Artikel tentang bikin kejutan di ajang Eurovision, Kate Middleton tampil cantik sambil memainkan piano menjadi yang terpopuler di kanal Citizen6-Liputan6.com.

Liputan6.com, Jakarta - Kate Middleton bergabung dalam keriuhan Kontes Eurovision dengan mengambil bagian dalam urutan pembukaan acara.

Untuk Grand Final, Kate Middleton bergabung dengan banyak pemain untuk tampil dalam film pembuka.

Film pendek tersebut menghadirkan juara tahun lalu, Kalush Orchestra yang menampilkan entri kemenangan mereka, Stefania, dari stasiun metro Maidan Nezalezhnosti di jantung Kyiv, Ukraina.

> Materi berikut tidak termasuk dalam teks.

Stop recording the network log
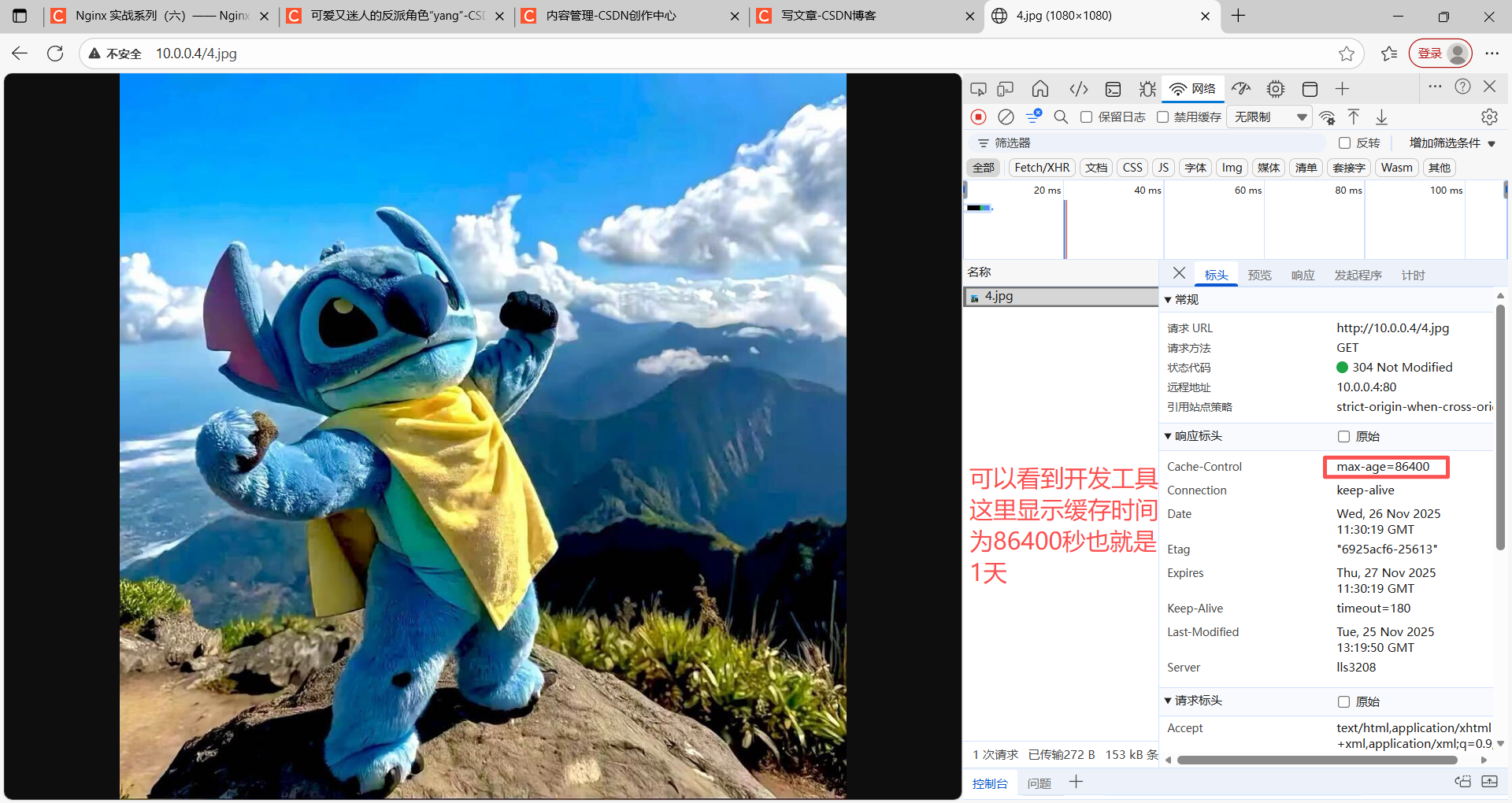The width and height of the screenshot is (1512, 803). point(978,117)
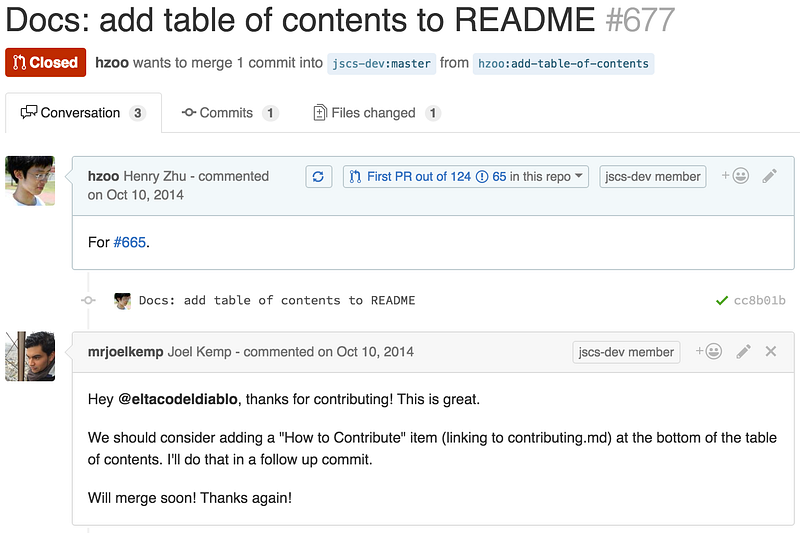Click the jscs-dev:master branch label
Screen dimensions: 800x533
[x=382, y=64]
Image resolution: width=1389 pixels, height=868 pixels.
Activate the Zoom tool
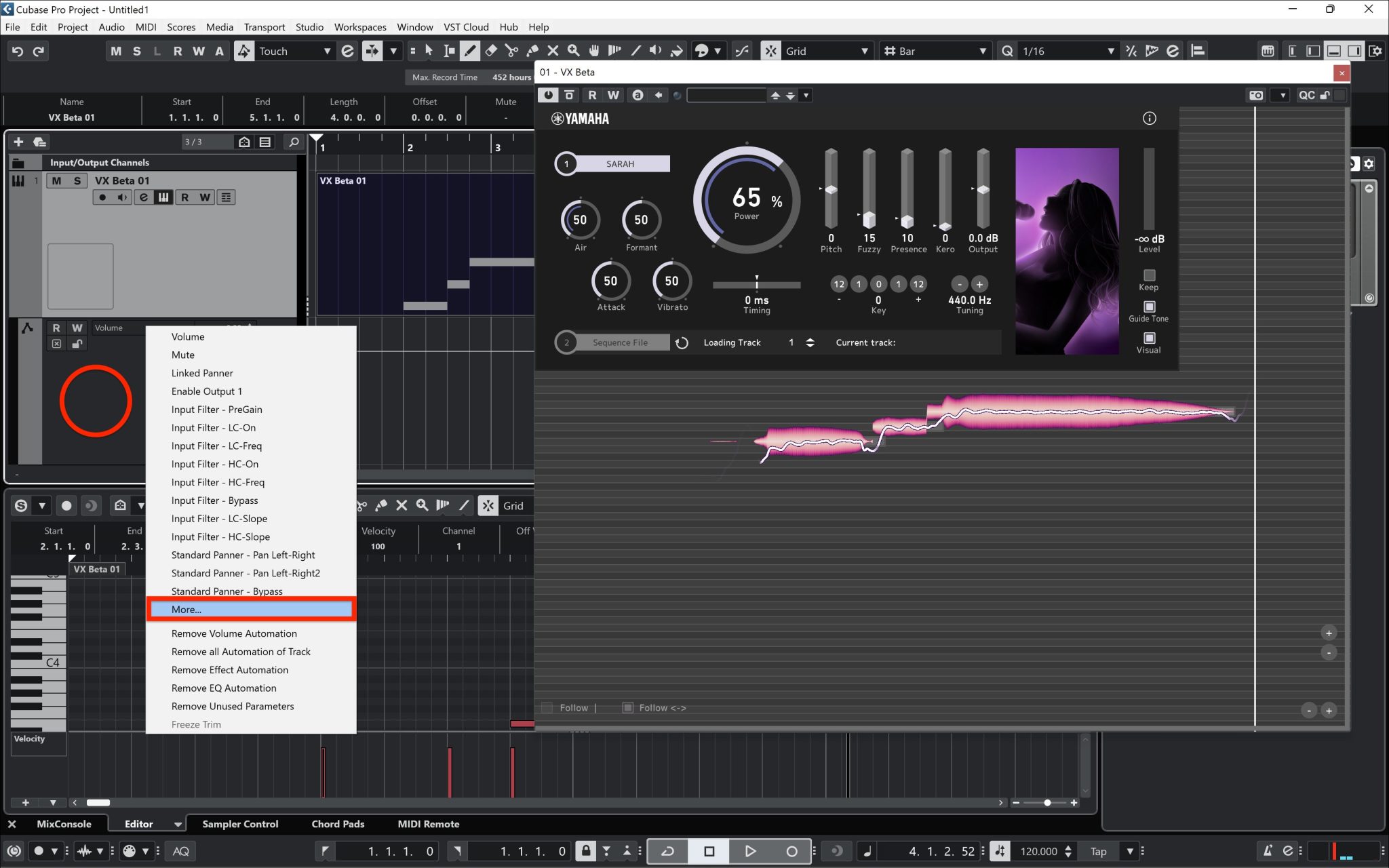pyautogui.click(x=574, y=50)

Kemudian film pendek itu berlanjut dengan penampilan singkat beberapa ikon Inggris, termasuk Putri Kate Middleton, Andrew Lloyd Webber, Sam Ryder, Ms Banks, Ballet Black, Bolt Strings, dan Joss Stone.

Kontribusi istri dari Pangeran William untuk film tersebut melibatkan pertunjukan piano instrumental pendek, yang diciptakan oleh Joe Price dan Kojo Samuel, dan direkam awal bulan ini. Segmen pendeknya direkam di Crimson Drawing Room of Windsor Castle.

Dalam film pendek itu, Kate tampak cantik dalam balutan gaun one-shoulder berwarna biru saat dia tampil memainkan piano. Dia menata rambut cokelatnya yang dibiarkan tergerai bergelombang di atas bahunya.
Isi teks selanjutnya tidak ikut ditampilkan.